Yurt dışında olduğu için Pazar günü Dumanlı'nın gözaltına alındığı operasyonu son dakikada öğrenen ancak Türkiye'ye gelince ayağının tozu ile Zaman gazetesine ziyarete giden ve Dumanlı'ya destek veren Hasan Cemal konuyu bugün de köşesine taşıdı.

Demokrasi ve özgürlük hırsızları! başlıklı yazısında bir yandan kendi kişisel deneyimlerini anlatan Hasan Cemal, diğer yandan da ilginç bir dipnot ile medyadan bir isme yönelik çok sert cümleler kaleme aldı.

Hasan Cemal "daha şimdiden, yarınlarda yazılacak 'diktatörleri aklama antolojisi'ndeki yerini garantilemiş olan bir ismi kendi köşemde, bir dip not olarak bile geçirmek istemiyorum" cümlesi ile çok sert yüklendiği o ismi gazeteciler.com olarak açıklıyoruz.

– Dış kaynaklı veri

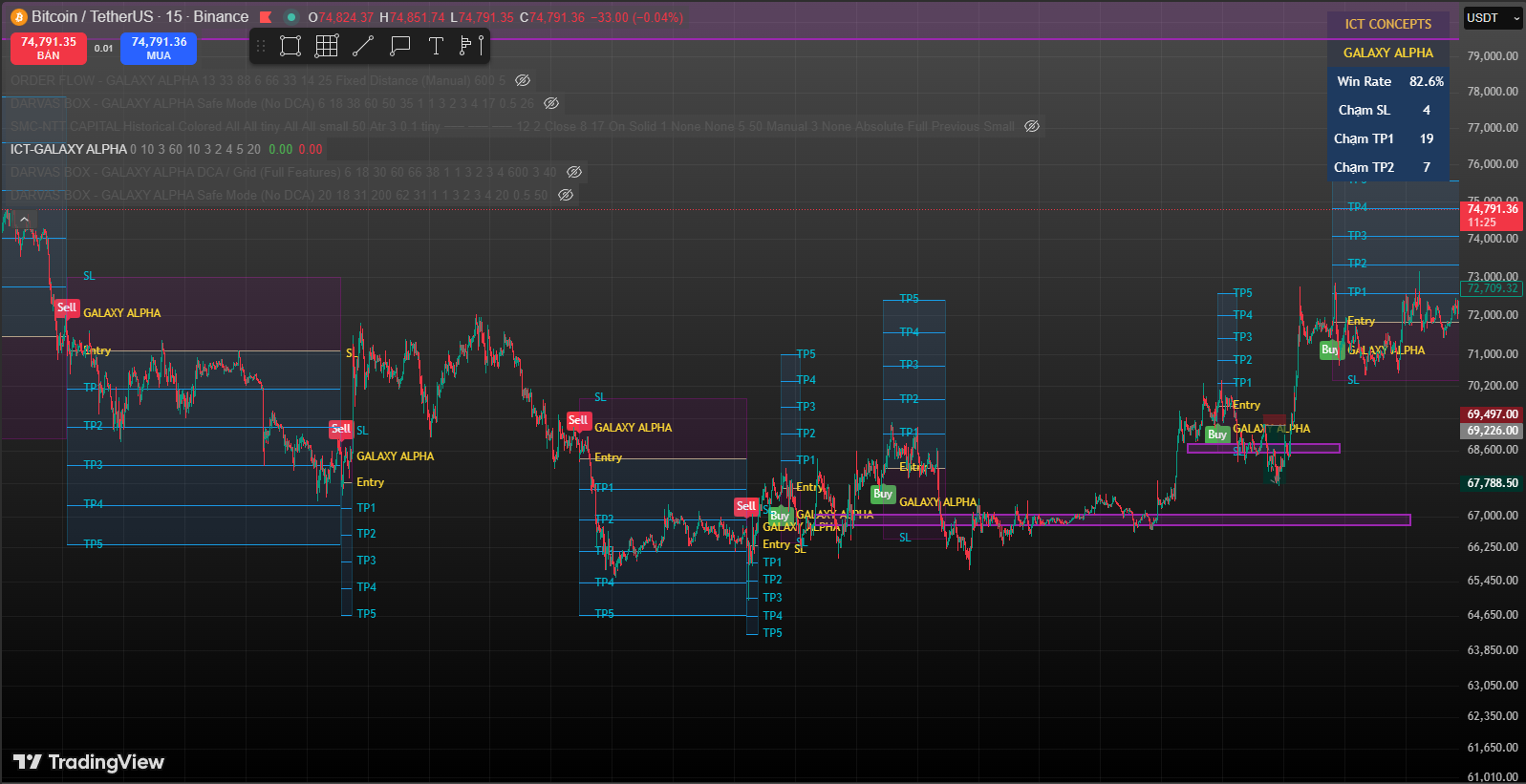Select the rectangle drawing tool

Ama önce Hasan Cemal'in bugünkü yazısından o dipnot'a bakalım...

DenemeDİKTATÖRLERİ AKLAMA ANTOLOJİSİ...

Türkiye böylesine karanlık günleri yaşarken, "Türkiye hiç bugünkü kadar özgür olmamıştı" diye yazabilen...
Hatta, Türkiye'nin otoriterleştiğini belirten bakış açılarını 'son derece yüzeysel' bulabilen...
Göz göre göre kurulmakta olan bir dikta düzenini perdelemek için fikri ahlaksızlığın içler acısı örneklerini sözlü ve yazılı olarak sergileyen...
Ben dahil gazete köşelerindeki yerlerini kaybedenler konusunda bile kendisini hazin duruma düşürebilen...
Ve daha şimdiden, yarınlarda yazılacak 'diktatörleri aklama antolojisi'ndeki yerini garantilemiş olan bir ismi kendi köşemde, bir dip not olarak bile geçirmek istemiyorum.

PEKİ AMA KİM BU YAZAR?

Hasan Cemal böyle yazdı. Peki kim o "dipnot olarak bile anmak istemediği" yazar?

Gazeteciler.com okurları farkedeceklerdir Hasan Cemal'in kimden söz ettiğini ama biz yine de açıklayalım:

O isim Başbakan Ahmet Davutoğlu'nun başdanışmanı ve Akşam gazetesi yazarı Etyen Mahçupyan...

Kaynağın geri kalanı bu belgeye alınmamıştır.